Spondylolisthesis Treated by Mercy’s Top Spine Doctors

Mercy Medical Center, in Baltimore, Maryland, offers comprehensive care for a wide range of spine conditions, including physician expertise provided by orthopedic surgeons and neurosurgeons.

Our doctors diagnose and treat various spine disorders, including spondylolisthesis, a fairly common condition that typically arises as the result of disc degeneration or juvenile stress fracture.

About Spondylolisthesis

Degenerative Spondylolisthesis

Spondylolisthesis means slippage of the spine. Discs in the spine tend to lose some of their water content and become dehydrated as they age. As this occurs, the disc height decreases resulting in mild loss of overall patient height. The narrowed disc bulges on the sides much like a partially flat tire. The aging disc is less firm, allowing some shifting of the neighboring vertebra (degenerative spondylolisthesis).

The forward/backward shifting of the vertebra often irritates the spinal nerves and causes bone spurs and enlarged spinal ligaments. The combination of vertebral shifting, disc bulging, bone spurs and enlarged ligaments also can lead to a narrowed spinal canal or spinal stenosis.

Stress Fracture Spondylolisthesis

Spondylolisthesis can also be caused by a stress fracture in the lower back that occurred in childhood but never completely healed. In most cases, this bone defect does not cause ongoing symptoms and is often unrecognized until later in life. The fracture produces weakness within the spinal column and in some cases leads to premature disc degeneration at the base of the spine. As the disc wears out, the fractured vertebra shifts forward out of alignment.

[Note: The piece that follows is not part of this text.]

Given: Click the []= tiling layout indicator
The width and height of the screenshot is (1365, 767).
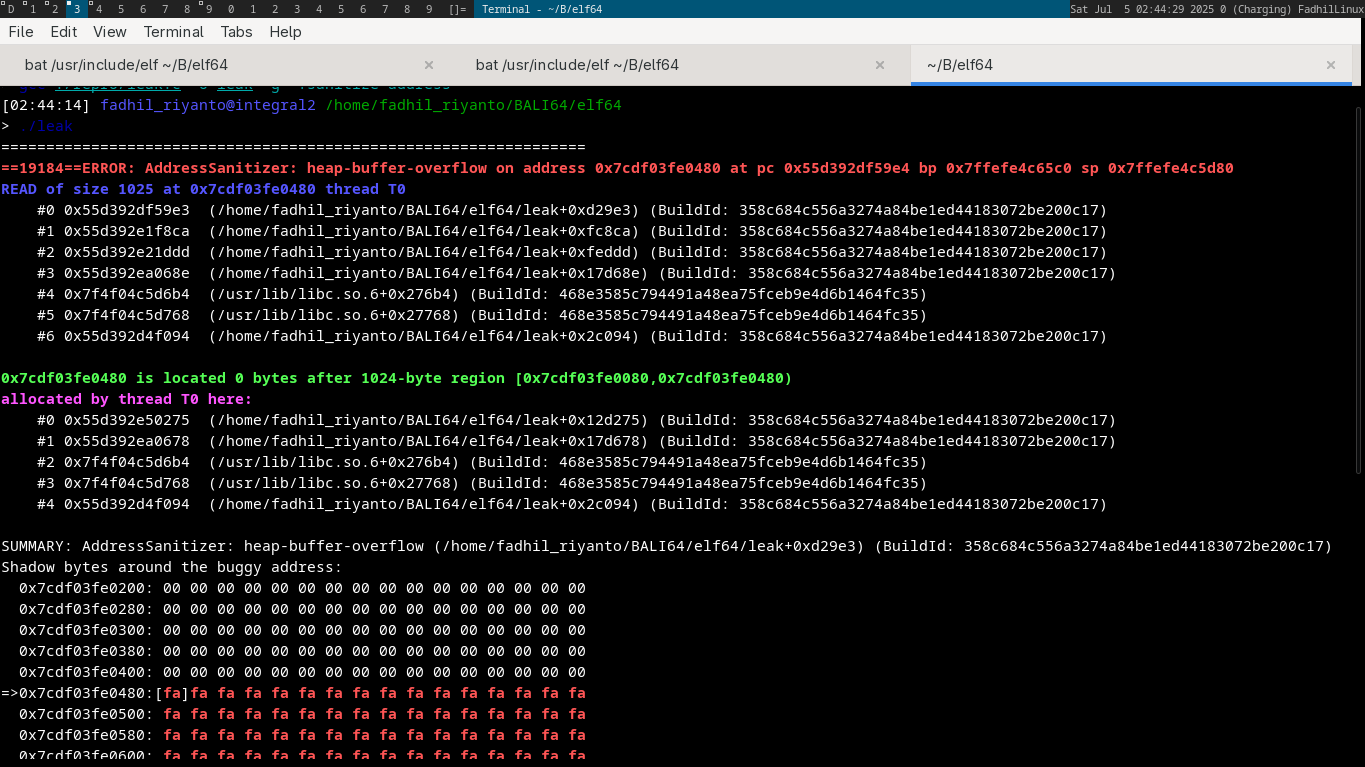Looking at the screenshot, I should click(x=457, y=9).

Typically, the slip occurs between the lowest lumbar vertebra (L5) and the sacrum, but can occur at other levels within the spine. The disc degeneration and associated arthritic changes often cause nerve compression and irritation.

Symptoms & Diagnosis

Symptoms of degenerative spondylolisthesis include:

  • Back pain with discomfort or burning into the buttocks, thighs, legs and feet
  • Numbness
  • Weakness
  • Forward hunched posture
  • Difficulty walking more than short distances

Spine specialists diagnose spondylolisthesis with the assistance of X-rays as well as CT scans or MRIs to understand whether or not any of the discs have shifted.

Adolescents or adults who had a stress fracture as a child may experience of the following spondylolisthesis symptoms:

  • Buttock and leg pain
  • Hamstring tightness
  • Physical deformity
  • Abnormal bowel and bladder function

In the worst cases, the lumbar spine dislocates over the front of the sacrum, a condition known as spondyloptosis (spine dislocation), causing patients to lose height between their rib cage and pelvis until their ribs rest upon their pelvis. Their rib cage projects in front of their pelvis, their buttocks are flattened, and they walk with a crouched posture.

Treatment Options for Spondylolisthesis

The body is able in most cases to maintain stability to the spinal column and prevent the vertebra from actively shifting back and forth on each other through the accumulation of bone spurs. If this is the case, then spondylolisthesis symptoms are best treated with:

Patients with persistent low back pain, nerve irritation and/or progression of the slip, require surgery in order to provide a more lasting relief and return to normal activities. When symptoms persist in children and young adults with stress fractures without vertebra shifting, a fracture repair procedure alone is often possible. For more severe cases with nerve compression and spondylolisthesis, decompression surgery and minimally invasive fusion surgery provides relief of the nerve compression and stabilization of the shifted vertebrae.

Our doctors have developed advanced surgical methods based upon stress relaxation to restore normal spinal alignment, trunk height and body proportions. The preferred method of surgery is performed through one midline back incision. Anterior surgery (across the abdomen) is not required. Both fusion rates and spine biomechanics are enhanced by restoring the normal alignment of the spine. Clinical research with long-term follow-up has documented long-term clinical success with these procedures.